• _TASK A_
List each distinct term that the passage about the manga sets off in quotation marks, giving each one only once.

··· PASSAGE PROVIDED

It is set in the “Awajima Opera School.” Before you go Googling, you should know that there is no such place, and no such school. And, by the way, the word I translated as “opera” (“kageki”) does not actually mean “opera” in modern Japan. “Opera” is simply called “opera.” “Musicals” are simply called “myuujikaru.” “Kageki” is used pretty exclusively to refer to…well, to what is produced by a certain all-female musical theater troupe. There is also only one real “kageki school” in all of Japan, and that school is a part of the afore-not-mentioned troupe. Any Japanese person reading this manga would recognize what it is supposed to represent.
I’m not going to mention the name of that troupe. You could offer me a pile of gold–a veritable treasure mound–yet still would I refuse to name the All-Female Theater Troupe Which Must Not Be Named. Because a Shimura manga means pretty girls in love with other pretty girls, and if there is one thing which the A.F.T.T.W.M.N.B.N. does not like to be associated with, it is pretty girls in love with other pretty girls. A certain American scholar found that out the hard way when she wrote a (very good) book about the A.F.T.T.W.M.N.B.N. The A.F.T.T.W.M.N.B.N. is owned by a large and powerful corporation, and if you piss them off, they can make your life difficult. And the quickest way to piss them off is to imply that there is the slightest connection between the A.F.T.T.W.M.N.B.N. and pretty girls in love with other pretty girls.

······

• _TASK B_
Show every line of the rows that contains the word "should".

··· DATASET ROWS

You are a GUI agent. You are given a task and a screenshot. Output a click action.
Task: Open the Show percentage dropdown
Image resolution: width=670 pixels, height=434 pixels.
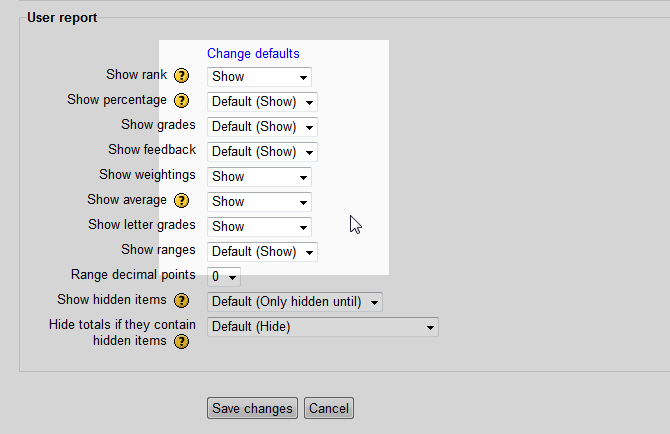262,102
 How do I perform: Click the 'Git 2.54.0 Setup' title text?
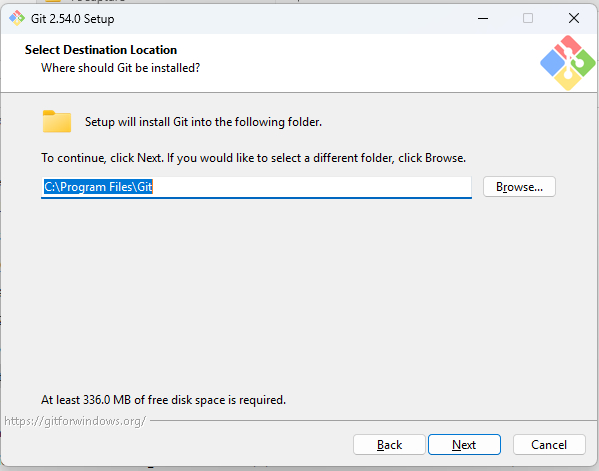73,19
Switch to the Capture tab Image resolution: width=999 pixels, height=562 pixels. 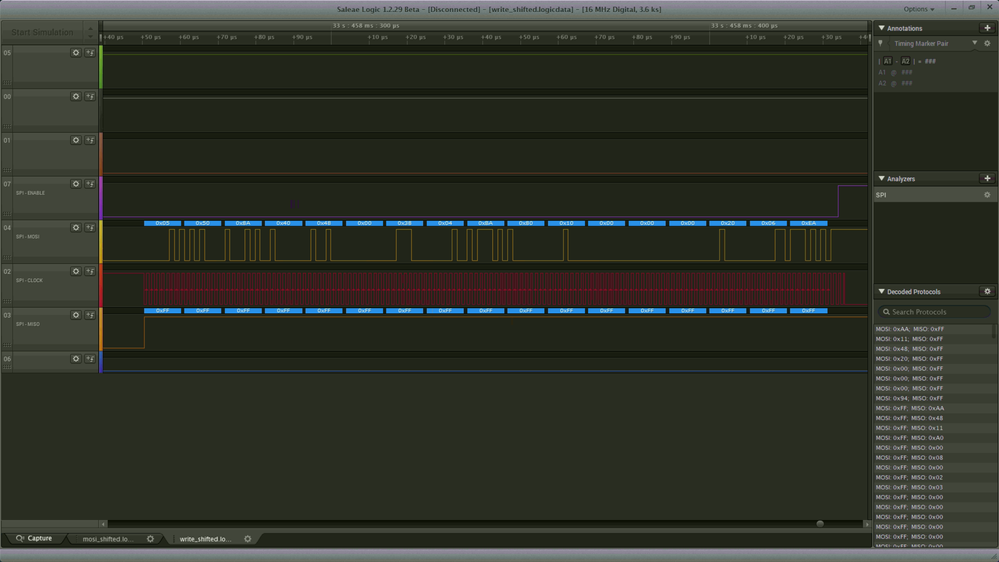pyautogui.click(x=34, y=538)
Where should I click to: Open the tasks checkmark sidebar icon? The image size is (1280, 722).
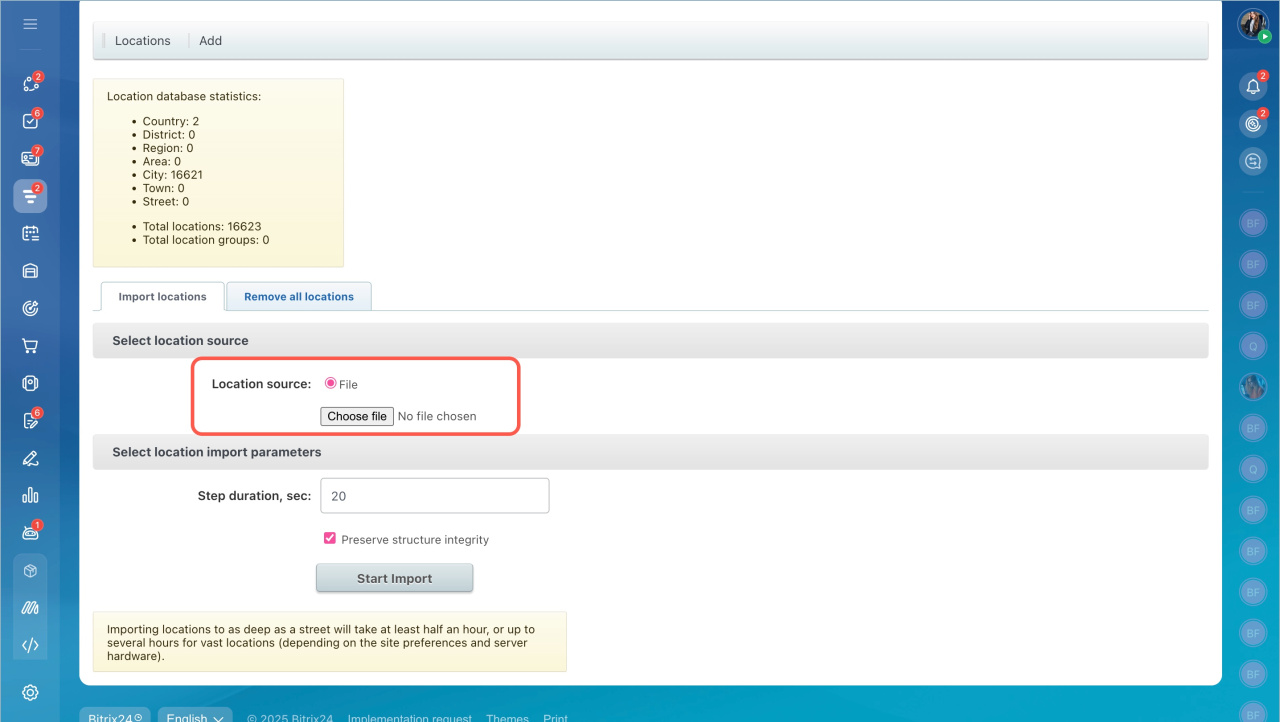[30, 121]
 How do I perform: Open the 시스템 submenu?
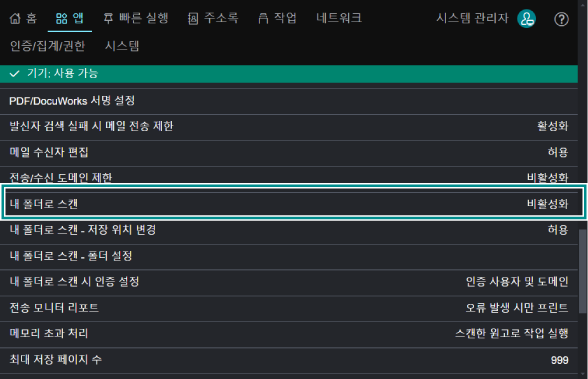click(122, 46)
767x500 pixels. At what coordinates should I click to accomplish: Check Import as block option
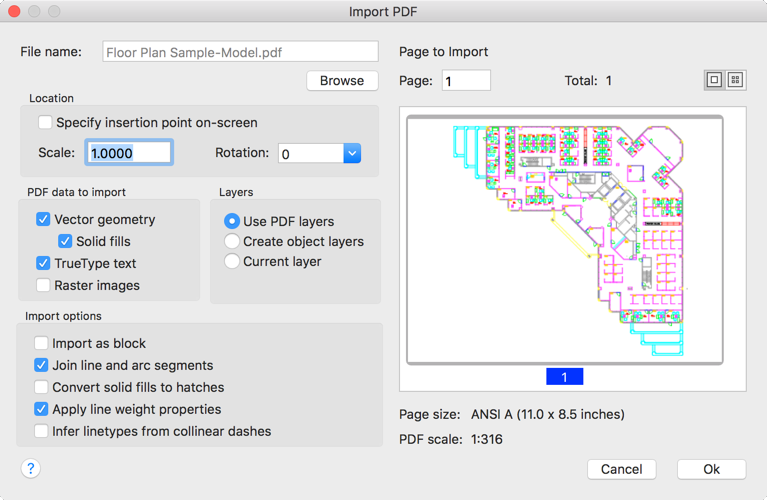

······

• _RIGHT ANSWER A_
Awajima Opera School
opera
kageki
Musicals
myuujikaru
kageki school

• _RIGHT ANSWER B_
Where should I click to: Open the tasks checkmark sidebar icon? The image size is (1280, 722).
767x500 pixels. At what coordinates should I click to accomplish: Check Import as block option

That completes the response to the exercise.